Alex Phillips: We need to talk about monogamy

Alex Phillips
Alex Phillips
GB News
Alex Phillips

By Alex Phillips


Published: 27/08/2021

- 16:17

Updated: 27/08/2021

- 18:40

We're hanging on to the remnants of last century’s mores while transitioning to something entirely new that perhaps we are neither ready for, nor capable of.

Love and marriage, love and marriage, go together like a horse and carriage, this I tell you, brother, you can’t have one without the other.

Frank Sinatra’s lyrics resonate with a mawkish romanticism of the past, but the sentiment behind them really hasn’t changed.


Look at any ballad today and the message is clear; Be My One And Only, Everything I do, I do it for you, Give your all to me, I’ll give my all to you. You get the picture. And while social attitudes towards sex before marriage have radically changed, those relating to extra marital sex after taking vows haven’t budged an inch.

Infidelity is still a major cause of relationship breakdown. Monogamy has stood the test of time, but rather than be one permanent lifelong structure, it has been hewn into a sequential and transitory expectation, that is, being faithful to the person you are with at that moment, rather than ensuring that your first partner is also your last. Marriage statistics back that up.

The average age of people getting married has shot up since the 70s from 23, to 38 for men, and 36 for women, a trend largely at odds with female fertility, but betraying a cemented social consensus that fidelity is still the Holy Grail, even if we are taking a lot longer to commit to commitment.

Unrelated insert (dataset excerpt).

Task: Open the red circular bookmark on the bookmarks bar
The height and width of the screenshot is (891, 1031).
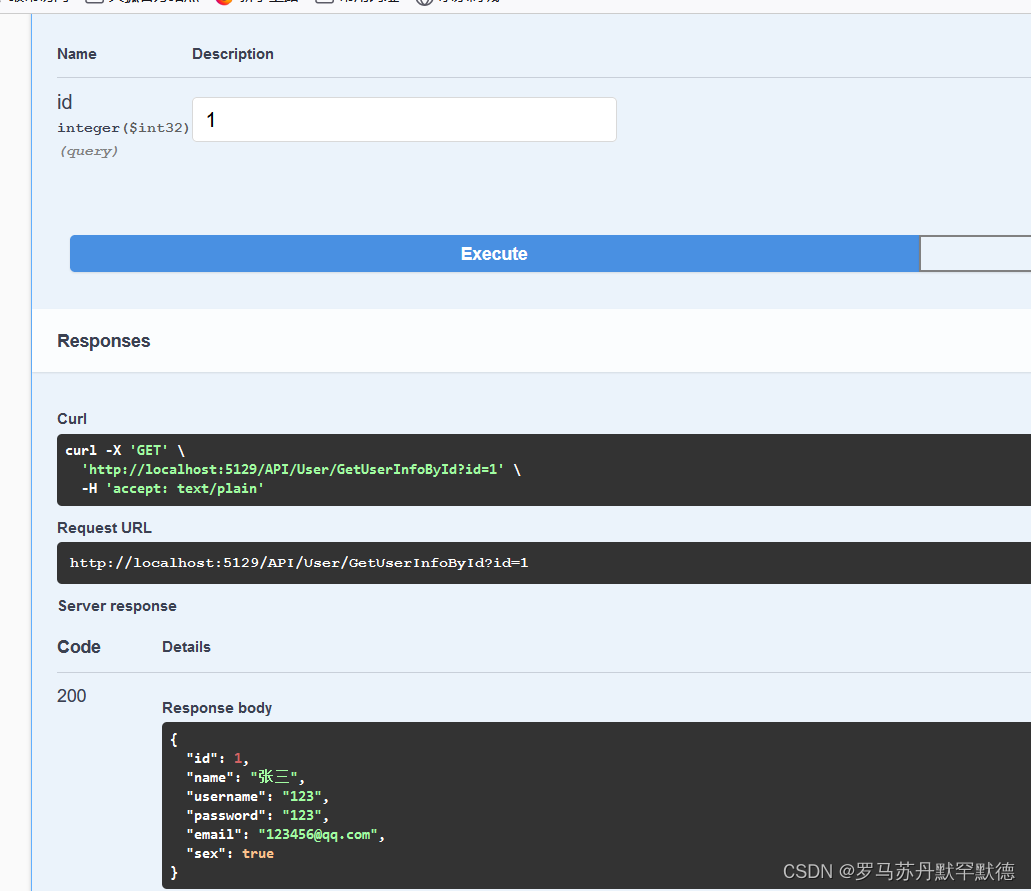Action: [226, 2]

Throughout history and around the world, marriage established itself as a social and political tool, rather than a romantic one. Tribes intermarried offspring to secure peace, Kings betrothed Princes to Princesses, in fact, right up until the fin de siecle, anyone reading Austin or Bronte understands that marriage was often more about class, financial security and lineage, rather than love. Even our own Royal Family had issues with divorce right up until the 80s. Times are changing, and rapidly.

The two world wars ushered in perhaps the greatest tipping point: feminism. Women were needed on the front lines, in factories and on farms, removing them from the kitchen and recalibrating marriage beyond a construct of mutual convenience between men and women to something anchored in romance, choice and ideals, vested in expectations often impossible to meet.

As love marriages became the standard, divorce rates began to rise. At the start of this millennium, it feels as though we are once again in flux, hanging on to the remnants of last century’s mores while transitioning to something entirely new that perhaps we are neither ready for, nor capable of.

Our obsession with finding the ideal partner sees people swiping left and right and paying into the 12 billion pound dating industry to try to find their perfect match - a concept frankly risible a century ago, and perhaps an indication that what we are seeking to underpin monogamy with could largely a slippery illusion.

Rather than trying to construct a concrete nuclear family, we are now endlessly trying to complete ourselves, by seeking our other half, a project that for many is doomed to failure.

Social norms are changing in a world that has pivoted towards individualism and instant gratification and away from organised religion and Victorian concepts of chastity.

More people are entering open relationships, polyamory and polygamy or longterm celibacy or singledom. In truth, it can feel like the established expectation of monogamy is actually at odds with the modern world. So why do we still cling to it?

Is there a biological, sociological or psychological imperative baked into the human condition? After all, despite many world religions openly advocating polygamy in ancient texts, culturally around the world the paradigm of a happy husband and wife has become an international norm. But is the normative, normal? Are humans really adapted to mate for life?

As we become a more multicultural society, we have also opened the door to relativism. Polygamy is still practised in Islamic cultures, and in Subsaharan African societies, while the emancipation of the LGBTQ community has challenged the debate on marriage from both sides. Civil partnerships legally extracted matrimony from the Church, while the Church was forced to welcome same sex partnerships.

Yet with increasing numbers of single parent families often highlighted as a root cause of antisocial behaviour, poor mental health and lower educational outcomes, is there an argument to be made for the renaissance of small c conservative values when it comes to love?

Today, we really need to talk about monogamy.